> For the complete documentation index, see [llms.txt](https://docs.zenml.io/llms.txt). Markdown versions of documentation pages are available by appending `.md` to page URLs; this page is available as [Markdown](https://docs.zenml.io/concepts/artifacts/materializers.md). # Materializers Materializers are a core concept in ZenML that enable the serialization, storage, and retrieval of artifacts in your ML pipelines. This guide explains how materializers work and how to create custom materializers for your specific data types. ## What Are Materializers? A materializer is a class that defines how a particular data type is: * **Serialized**: Converted from Python objects to a storable format * **Saved**: Written to the artifact store * **Loaded**: Read from the artifact store * **Deserialized**: Converted back to Python objects * **Visualized**: Displayed in the ZenML dashboard * **Analyzed**: Metadata extraction for tracking and search Materializers act as the bridge between your Python code and the underlying storage system, ensuring that any artifact can be saved, loaded, and visualized correctly, regardless of the data type. ## Built-In Materializers ZenML includes built-in materializers for many common data types: ### Core Materializers

Materializer	Handled Data Types	Storage Format
BuiltInMaterializer	`bool`, `float`, `int`, `str`, `None`	`.json`
BytesInMaterializer	`bytes`	`.txt`
BuiltInContainerMaterializer	`dict`, `list`, `set`, `tuple`	Directory
NumpyMaterializer	`np.ndarray`	`.npy`
PandasMaterializer	`pd.DataFrame`, `pd.Series`	`.csv` (or `.gzip` if `parquet` is installed)

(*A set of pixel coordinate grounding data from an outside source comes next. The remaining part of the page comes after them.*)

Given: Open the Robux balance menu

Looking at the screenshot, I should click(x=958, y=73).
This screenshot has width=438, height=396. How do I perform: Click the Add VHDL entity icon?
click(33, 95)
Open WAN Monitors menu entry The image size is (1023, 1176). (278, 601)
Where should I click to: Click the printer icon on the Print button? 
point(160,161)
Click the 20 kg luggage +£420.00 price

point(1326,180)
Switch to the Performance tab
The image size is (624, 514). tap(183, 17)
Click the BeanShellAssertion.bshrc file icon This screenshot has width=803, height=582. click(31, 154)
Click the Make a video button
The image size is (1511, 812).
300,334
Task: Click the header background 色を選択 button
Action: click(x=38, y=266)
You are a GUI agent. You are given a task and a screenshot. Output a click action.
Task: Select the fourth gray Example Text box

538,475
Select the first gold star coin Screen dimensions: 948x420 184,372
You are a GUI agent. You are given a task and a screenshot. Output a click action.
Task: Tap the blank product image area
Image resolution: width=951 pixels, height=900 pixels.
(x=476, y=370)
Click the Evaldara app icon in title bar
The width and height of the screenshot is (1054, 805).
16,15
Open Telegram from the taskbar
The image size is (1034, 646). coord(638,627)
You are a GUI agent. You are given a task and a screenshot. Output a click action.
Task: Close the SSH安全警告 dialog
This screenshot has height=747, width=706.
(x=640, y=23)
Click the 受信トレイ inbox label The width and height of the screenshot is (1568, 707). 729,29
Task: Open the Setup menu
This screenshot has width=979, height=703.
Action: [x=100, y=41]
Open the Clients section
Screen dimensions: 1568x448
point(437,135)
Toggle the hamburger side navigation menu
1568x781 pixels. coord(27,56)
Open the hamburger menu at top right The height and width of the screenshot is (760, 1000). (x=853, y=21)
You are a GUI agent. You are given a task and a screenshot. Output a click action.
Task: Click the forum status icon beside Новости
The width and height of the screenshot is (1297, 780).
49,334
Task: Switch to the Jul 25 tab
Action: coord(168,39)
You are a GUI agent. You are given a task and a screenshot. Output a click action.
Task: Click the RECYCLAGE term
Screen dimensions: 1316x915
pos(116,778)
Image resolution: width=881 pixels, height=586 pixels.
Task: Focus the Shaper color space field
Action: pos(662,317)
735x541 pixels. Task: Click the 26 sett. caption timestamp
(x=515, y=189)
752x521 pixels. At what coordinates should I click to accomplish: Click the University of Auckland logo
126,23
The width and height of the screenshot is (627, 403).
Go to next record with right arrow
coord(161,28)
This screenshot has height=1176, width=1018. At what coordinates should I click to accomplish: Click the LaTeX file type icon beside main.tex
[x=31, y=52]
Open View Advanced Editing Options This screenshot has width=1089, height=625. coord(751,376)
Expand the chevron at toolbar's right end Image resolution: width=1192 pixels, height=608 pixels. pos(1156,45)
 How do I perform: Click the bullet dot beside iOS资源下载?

PydanticMaterializer	`pydantic.BaseModel`	`.json`
DataclassMaterializer	JSON-serializable Python `dataclass` types	`.json`
ServiceMaterializer	`zenml.services.service.BaseService`	`.json`
StructuredStringMaterializer	`zenml.types.CSVString`, `zenml.types.HTMLString`, `zenml.types.MarkdownString`	`.csv` / `.html` / `.md` (depending on type)
PathMaterializer	`pathlib.Path`	`.tar.gz` (directories) or direct copy (files)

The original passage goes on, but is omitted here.